● **Provided material**
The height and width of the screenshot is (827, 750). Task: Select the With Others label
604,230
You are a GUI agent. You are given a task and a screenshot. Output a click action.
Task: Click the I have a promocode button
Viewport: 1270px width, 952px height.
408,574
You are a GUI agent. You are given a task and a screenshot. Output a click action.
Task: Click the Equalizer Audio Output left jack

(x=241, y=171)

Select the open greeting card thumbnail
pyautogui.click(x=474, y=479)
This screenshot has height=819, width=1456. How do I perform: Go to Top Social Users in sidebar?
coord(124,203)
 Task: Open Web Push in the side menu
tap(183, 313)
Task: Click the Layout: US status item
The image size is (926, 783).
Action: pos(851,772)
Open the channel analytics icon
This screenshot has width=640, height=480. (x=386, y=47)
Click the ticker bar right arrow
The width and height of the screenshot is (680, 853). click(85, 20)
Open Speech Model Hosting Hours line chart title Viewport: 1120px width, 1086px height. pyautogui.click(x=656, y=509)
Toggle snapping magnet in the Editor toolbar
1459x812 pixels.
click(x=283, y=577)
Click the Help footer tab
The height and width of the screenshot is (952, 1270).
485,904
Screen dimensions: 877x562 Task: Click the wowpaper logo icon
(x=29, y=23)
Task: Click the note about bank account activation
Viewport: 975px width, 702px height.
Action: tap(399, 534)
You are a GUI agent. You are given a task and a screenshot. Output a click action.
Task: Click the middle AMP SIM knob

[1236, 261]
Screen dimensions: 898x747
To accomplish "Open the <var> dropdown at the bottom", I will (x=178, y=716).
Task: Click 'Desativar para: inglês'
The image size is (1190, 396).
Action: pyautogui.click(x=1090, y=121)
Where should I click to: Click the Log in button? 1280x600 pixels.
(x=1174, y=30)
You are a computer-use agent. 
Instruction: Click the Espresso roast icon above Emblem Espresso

● **Task goal**
Reproduce the entries above in full, verbatim.

● **Exercise result**
The height and width of the screenshot is (827, 750). Task: Select the With Others label
604,230
You are a GUI agent. You are given a task and a screenshot. Output a click action.
Task: Click the I have a promocode button
Viewport: 1270px width, 952px height.
408,574
You are a GUI agent. You are given a task and a screenshot. Output a click action.
Task: Click the Equalizer Audio Output left jack

(x=241, y=171)

Select the open greeting card thumbnail
pyautogui.click(x=474, y=479)
This screenshot has height=819, width=1456. How do I perform: Go to Top Social Users in sidebar?
coord(124,203)
 Task: Open Web Push in the side menu
tap(183, 313)
Task: Click the Layout: US status item
The image size is (926, 783).
Action: pos(851,772)
Open the channel analytics icon
This screenshot has width=640, height=480. (x=386, y=47)
Click the ticker bar right arrow
The width and height of the screenshot is (680, 853). click(85, 20)
Open Speech Model Hosting Hours line chart title Viewport: 1120px width, 1086px height. pyautogui.click(x=656, y=509)
Toggle snapping magnet in the Editor toolbar
1459x812 pixels.
click(x=283, y=577)
Click the Help footer tab
The height and width of the screenshot is (952, 1270).
485,904
Screen dimensions: 877x562 Task: Click the wowpaper logo icon
(x=29, y=23)
Task: Click the note about bank account activation
Viewport: 975px width, 702px height.
Action: tap(399, 534)
You are a GUI agent. You are given a task and a screenshot. Output a click action.
Task: Click the middle AMP SIM knob

[1236, 261]
Screen dimensions: 898x747
To accomplish "Open the <var> dropdown at the bottom", I will (x=178, y=716).
Task: Click 'Desativar para: inglês'
The image size is (1190, 396).
Action: pyautogui.click(x=1090, y=121)
Where should I click to: Click the Log in button? 1280x600 pixels.
(x=1174, y=30)
You are a computer-use agent. 
Instruction: Click the Espresso roast icon above Emblem Espresso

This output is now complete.